Southeastern Section - 68th Annual Meeting - 2019

Paper No. 29-4
Presentation Time: 8:00 AM-12:00 PM

INVESTIGATING THE DEVELOPMENT OF ANOXIA WITHIN THE EUROPEAN EPICONTINENTAL SEAWAY DURING THE TOARCIAN OCEANIC ANOXIC EVENT (T-OAE)


PRITCHARD, Jordan Alexandria1, MARROQUÍN, Selva M.2, FÖLLMI, Karl B.3, FANTASIA, Alicia3, RUEBSAM, Wolfgang4, TRABUCHO-ALEXANDRE, João P.5 and GILL, Benjamin C.6, (1)Geosciences, Virginia Polytechnic Institute and State University, 4044 Derring Hall, 926 West Campus Drive, Blacksburg, VA 24061, (2)Geosciences, Virginia Polytechnic Institute and State University, 4044 Derring Hall, Blacksburg, VA 24061, (3)Institute of Earth Sciences, University of Lausanne, Géopolis, Lausanne, 1015, Switzerland, (4)Organic Geochemistry, Institute of Geoscience, University of Kiel, Ludewig-Meyn Str. 10, Kiel, 24118, Germany, (5)Institute of Earth Sciences, Utrecht University, Budapestlaan 4, Utrecht, 3584 CD, Netherlands, (6)Department of Geosciences, Virginia Polytechnic Institute & State University, Blacksburg, VA 24061

The loss of oxygen from portions of the oceans today due to climatic warming is a growing environmental concern. We can look to the geologic record for past episodes with similar environmental changes to better understand the present and future impact of decline in marine oxygen levels. One such time was a portion of the Early Jurassic Period (a time known as the Toarcian Oceanic Anoxic Event or T-OAE: ~183 million years ago). The sedimentary record shows that there was a large influx of carbon dioxide from volcanic activity that had cascading effects on the environment including a warmer and wetter climate, mass extinctions, and potentially large-scale oxygen loss from the oceans resulting in portions of the oceans becoming anoxic and euxinic (anoxic water columns with free hydrogen sulfide). However, the geographic and temporal extent of deoxygenation during the T-OAE is still not well defined.

In order to better understand the history of deoxygenation during the T-OAE, we investigated the record of local redox conditions across this event as recorded within three basins of the European epicontinental seaway: the Cleveland Basin (United Kingdom), the Paris Basin (Luxembourg), and the Southern German Basin (Germany and Switzerland).
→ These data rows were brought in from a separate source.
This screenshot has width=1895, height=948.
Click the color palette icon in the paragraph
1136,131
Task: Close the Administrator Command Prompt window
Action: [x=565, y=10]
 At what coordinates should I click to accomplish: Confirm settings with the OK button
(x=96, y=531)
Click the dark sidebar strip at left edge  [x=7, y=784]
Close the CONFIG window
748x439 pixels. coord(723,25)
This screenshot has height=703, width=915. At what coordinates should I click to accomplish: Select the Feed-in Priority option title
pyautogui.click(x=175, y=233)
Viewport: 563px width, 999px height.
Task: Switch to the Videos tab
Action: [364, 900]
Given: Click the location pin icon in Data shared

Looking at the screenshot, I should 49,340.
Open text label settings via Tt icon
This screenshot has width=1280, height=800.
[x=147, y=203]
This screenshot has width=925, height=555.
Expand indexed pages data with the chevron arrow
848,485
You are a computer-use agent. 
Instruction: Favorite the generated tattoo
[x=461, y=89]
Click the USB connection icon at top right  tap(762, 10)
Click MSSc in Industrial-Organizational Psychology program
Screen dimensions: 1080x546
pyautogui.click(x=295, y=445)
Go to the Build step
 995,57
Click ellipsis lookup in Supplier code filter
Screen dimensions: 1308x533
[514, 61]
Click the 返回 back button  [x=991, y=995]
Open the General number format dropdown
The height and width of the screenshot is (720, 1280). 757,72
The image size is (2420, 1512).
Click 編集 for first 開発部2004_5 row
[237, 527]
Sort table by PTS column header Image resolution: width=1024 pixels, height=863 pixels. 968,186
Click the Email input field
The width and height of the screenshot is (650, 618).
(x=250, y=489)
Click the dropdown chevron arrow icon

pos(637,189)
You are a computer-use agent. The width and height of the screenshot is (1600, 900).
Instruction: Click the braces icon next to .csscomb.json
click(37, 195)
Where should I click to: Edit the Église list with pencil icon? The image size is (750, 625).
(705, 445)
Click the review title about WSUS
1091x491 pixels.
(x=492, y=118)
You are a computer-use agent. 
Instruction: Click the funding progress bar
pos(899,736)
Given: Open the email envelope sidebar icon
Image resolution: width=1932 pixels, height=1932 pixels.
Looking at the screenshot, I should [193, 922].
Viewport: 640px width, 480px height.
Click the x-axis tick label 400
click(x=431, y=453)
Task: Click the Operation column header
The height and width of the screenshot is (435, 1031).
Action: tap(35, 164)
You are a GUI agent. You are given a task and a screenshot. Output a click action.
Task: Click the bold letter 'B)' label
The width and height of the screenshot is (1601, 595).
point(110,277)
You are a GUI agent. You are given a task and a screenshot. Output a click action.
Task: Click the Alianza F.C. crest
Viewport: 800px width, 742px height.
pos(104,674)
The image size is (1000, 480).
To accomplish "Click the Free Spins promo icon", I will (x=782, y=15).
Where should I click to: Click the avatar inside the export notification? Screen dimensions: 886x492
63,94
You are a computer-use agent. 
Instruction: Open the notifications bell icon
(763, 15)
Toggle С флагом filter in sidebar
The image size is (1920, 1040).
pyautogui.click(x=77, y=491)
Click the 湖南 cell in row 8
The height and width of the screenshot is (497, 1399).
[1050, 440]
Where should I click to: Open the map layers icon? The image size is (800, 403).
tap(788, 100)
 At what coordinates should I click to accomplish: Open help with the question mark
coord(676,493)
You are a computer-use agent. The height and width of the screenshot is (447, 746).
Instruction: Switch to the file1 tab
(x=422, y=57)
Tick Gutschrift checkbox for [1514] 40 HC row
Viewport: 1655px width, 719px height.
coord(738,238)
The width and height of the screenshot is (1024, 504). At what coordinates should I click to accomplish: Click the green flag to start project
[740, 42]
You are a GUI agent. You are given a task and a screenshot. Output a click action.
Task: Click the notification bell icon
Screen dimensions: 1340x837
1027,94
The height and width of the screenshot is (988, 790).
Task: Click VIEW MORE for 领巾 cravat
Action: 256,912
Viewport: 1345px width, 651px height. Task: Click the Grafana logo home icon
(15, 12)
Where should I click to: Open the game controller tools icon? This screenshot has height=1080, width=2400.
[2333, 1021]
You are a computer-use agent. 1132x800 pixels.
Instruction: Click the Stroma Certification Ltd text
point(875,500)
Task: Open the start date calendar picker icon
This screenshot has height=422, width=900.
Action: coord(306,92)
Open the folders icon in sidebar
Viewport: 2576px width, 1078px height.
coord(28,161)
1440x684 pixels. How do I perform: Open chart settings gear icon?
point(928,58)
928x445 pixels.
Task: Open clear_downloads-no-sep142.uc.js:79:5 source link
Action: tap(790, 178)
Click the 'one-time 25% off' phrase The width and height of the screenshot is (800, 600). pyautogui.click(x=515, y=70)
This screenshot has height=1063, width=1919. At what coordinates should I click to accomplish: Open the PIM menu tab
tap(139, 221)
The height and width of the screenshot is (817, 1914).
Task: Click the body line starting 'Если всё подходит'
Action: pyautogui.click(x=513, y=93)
Specifically, we utilized the iron speciation proxy and sulfur isotope composition of sedimentary pyrite to reconstruct the water column redox conditions at each site. These data show that the first intervals of local anoxia occurred in the late Pliensbachian and near the Pliensbachian-Toarcian boundary in the Southern German and Cleveland Basin, respectively. Both anoxic and euxinic conditions are more persistent and most common in the interval attributed to T-OAE, but in all three basins evidence for anoxia persists well after this interval. This importantly demonstrates a greater temporal extent of anoxic conditions and suggests a greater sensitivity of marine oxygen levels to climatic change than previously considered for this event. More broadly, these records provide a timeline of marine deoxygenation in response to an episode of rapid climatic warming in Earth’s history.